▶ Compiti dell'esercizio
**A.** Traduci in inglese questa frase del brano sull'intervista a Omar Milanetto: "Contro di lei ci sono accuse e testimonianze molto circostanziate anche su Lazio-Genoa 4-2 del 14 maggio 2011, uno degli episodi cardine dell'inchiesta."
**B.** Scrivi il seguito dell'intervista a Omar Milanetto, partendo dopo l'ultima frase riportata nel brano.

▶ Brano citato
————
La prima intervista ad Omar Milanetto, dopo l’arresto in seguito all’inchiesta Calcioscommesse…
Su Panorama.it compare in esclusiva l’intervista ad Omar MILANETTO, il calciatore finito sulle prime pagine di tutti i giornali il 28 maggio scorso, il giorno del suo arresto nell’ambito dell’inchiesta cremonese Last Bet sul calcioscommesse.
Contro di lei ci sono accuse e testimonianze molto circostanziate anche su Lazio-Genoa 4-2 del 14 maggio 2011, uno degli episodi cardine dell’inchiesta.
“Falso. Io vengo tirato in ballo solamente da Carlo Gervasoni (uno dei «pentiti» dell’inchiesta di Cremona, ndr), persona che non conosco, e in modo ogni volta diverso: nel primo interrogatorio accenna alla partita ma non mi nomina neppure, nel secondo sostiene di aver appreso da terzi che io avrei incontrato alcuni esponenti della cosiddetta banda degli zingari, senza specificare quali. Solo a marzo inoltrato, quando già sui giornali erano uscite illazioni su di me, si ricorda – sempre per sentito dire – che avrei incontrato altri due presunti esponenti dell’organizzazione, Hristyan Ilievsky e Alessandro Zamperini. Entrambi hanno negato la circostanza, mentre Almir Gegic (presunto capo della cellula degli «zingari», ndr) dice di non conoscermi.”
————
▶ Dati forniti
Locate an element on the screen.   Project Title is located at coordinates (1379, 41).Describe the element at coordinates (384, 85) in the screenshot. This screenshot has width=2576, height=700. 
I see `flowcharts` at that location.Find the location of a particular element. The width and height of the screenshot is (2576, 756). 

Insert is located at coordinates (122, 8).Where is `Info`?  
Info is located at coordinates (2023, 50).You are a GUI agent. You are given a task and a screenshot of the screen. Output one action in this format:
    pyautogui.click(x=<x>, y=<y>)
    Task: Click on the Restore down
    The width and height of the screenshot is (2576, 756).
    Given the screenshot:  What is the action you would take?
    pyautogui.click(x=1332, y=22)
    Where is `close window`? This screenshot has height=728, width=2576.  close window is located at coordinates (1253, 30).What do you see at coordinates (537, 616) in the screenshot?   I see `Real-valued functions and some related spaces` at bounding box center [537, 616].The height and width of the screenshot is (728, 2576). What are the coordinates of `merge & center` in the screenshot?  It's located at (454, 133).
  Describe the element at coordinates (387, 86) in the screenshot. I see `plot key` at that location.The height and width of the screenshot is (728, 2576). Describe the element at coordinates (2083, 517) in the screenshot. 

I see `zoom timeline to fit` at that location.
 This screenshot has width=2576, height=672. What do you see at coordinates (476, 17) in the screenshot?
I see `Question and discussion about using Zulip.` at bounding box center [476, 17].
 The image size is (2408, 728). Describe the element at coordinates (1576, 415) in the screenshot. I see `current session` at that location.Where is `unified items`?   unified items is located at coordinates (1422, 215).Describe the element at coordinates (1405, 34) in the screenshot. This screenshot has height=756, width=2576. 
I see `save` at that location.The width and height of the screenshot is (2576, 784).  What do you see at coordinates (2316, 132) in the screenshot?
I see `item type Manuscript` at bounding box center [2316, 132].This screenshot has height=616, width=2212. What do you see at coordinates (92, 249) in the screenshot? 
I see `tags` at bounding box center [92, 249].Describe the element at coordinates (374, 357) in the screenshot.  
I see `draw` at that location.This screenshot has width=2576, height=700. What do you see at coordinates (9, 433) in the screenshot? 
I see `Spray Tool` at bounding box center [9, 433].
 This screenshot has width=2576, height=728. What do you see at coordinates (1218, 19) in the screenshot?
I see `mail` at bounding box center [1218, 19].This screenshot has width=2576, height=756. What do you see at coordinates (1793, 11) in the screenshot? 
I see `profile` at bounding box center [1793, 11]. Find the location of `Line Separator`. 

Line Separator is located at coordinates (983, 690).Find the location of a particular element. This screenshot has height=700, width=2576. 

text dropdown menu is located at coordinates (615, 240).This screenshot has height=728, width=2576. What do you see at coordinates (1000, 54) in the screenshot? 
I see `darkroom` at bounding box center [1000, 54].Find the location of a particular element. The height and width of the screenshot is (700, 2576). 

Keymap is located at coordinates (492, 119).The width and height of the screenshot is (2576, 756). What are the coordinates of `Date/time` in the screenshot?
————
▶ Risposte
**A.** There are very detailed accusations and testimonies against you, including on Lazio-Genoa 4-2 of May 14, 2011, one of the key episodes of the investigation.

**B.**
Quella partita ebbe un andamento piuttosto strano e con un volume fuori norma di puntate azzeccate a Roma e dintorni nel primo pomeriggio del sabato, proprio nelle stesse ore in cui gli «zingari», secondo l’accusa, si muovevano tra il ritiro genoano e quello laziale. Lei era in campo: davvero non notò niente di strano?
“No. Fu una partita assolutamente regolare. Magari i ritmi erano un po’ bassi, ma è normale a fine stagione. Quanto ai movimenti, perché dovrei essere proprio io il colpevole?”
Cosa intende?
“Se mai questi «zingari» si sono davvero avvicinati al noistro albergo, ho le stesse probabilità di aver agganciato le loro celle di tutti gli altri: i miei compagni, i tecnici e i dirigenti. Perché per me dovrebbe essere diverso?”
Come spiega invece la sua presenza in un hotel di Milano, dove si trovavano anche alcuni degli «zingari» e molti altri indagati, proprio il giorno successivo?
“Ero lì per un addio al celibato, e questo spiega la presenza di molti altri calciatori. Quanto ai presunti capi dell’organizzazione, come abbiamo ricostruito mostrando i movimenti della mia cella telefonica e del telepass e i registri dell’albergo, solo uno di loro, Antonio Bellavista, si trovava lì in quel momento, e peraltro era lì da quattro giorni. Gli altri erano già ripartiti o dovevano ancora arrivare.”
Ma allora perché la accusano?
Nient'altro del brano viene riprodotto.